A security issue was discovered in Kubernetes where a user may be able to create a container with subpath volume mounts to access files & directories outside of the volume, including on the host filesystem.
A security issue was discovered in kube-apiserver that could allow node updates to bypass a Validating Admission Webhook. Clusters are only affected by this vulnerability if they run a Validating Admission Webhook for Nodes that denies admission based at least partially on the old state of the Node object. Validating Admission Webhook does not observe some previous fields.
A security issue was discovered in Kubernetes where a user may be able to redirect pod traffic to private networks on a Node. Kubernetes already prevents creation of Endpoint IPs in the localhost or link-local range, but the same validation was not performed on EndpointSlice IPs.
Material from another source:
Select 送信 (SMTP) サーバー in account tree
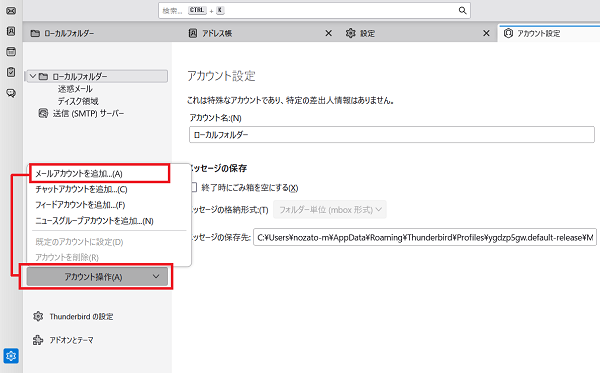600x373 pixels. tap(88, 114)
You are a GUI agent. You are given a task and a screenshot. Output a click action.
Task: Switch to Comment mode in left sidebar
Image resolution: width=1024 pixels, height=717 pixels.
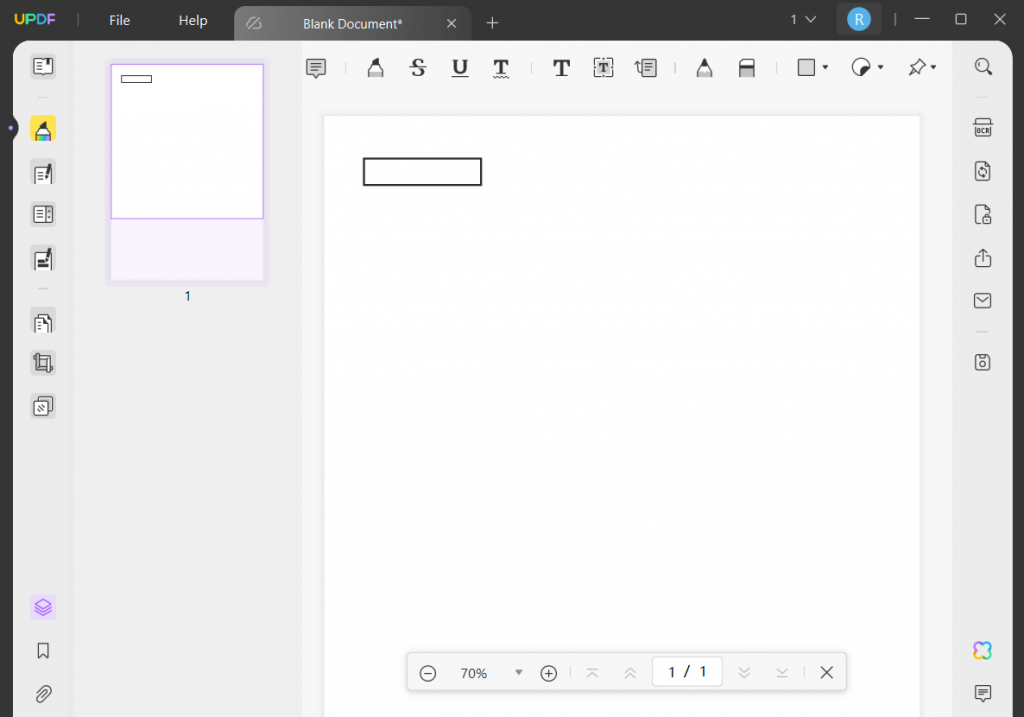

Kubernetes API server in all versions allow an attacker who is able to create a ClusterIP service and set the spec.externalIPs field, to intercept traffic to that IP address. Additionally, an attacker who is able to patch the status (which is considered a privileged operation and should not typically be granted to users) of a LoadBalancer service can set the status.loadBalancer.ingress.ip to similar effect.
In Kubernetes, if the logging level is set to at least 9, authorization and bearer tokens will be written to log files. This can occur both in API server logs and client tool output like kubectl. This affects <= v1.19.3, <= v1.18.10, <= v1.17.13, < v1.20.0-alpha2.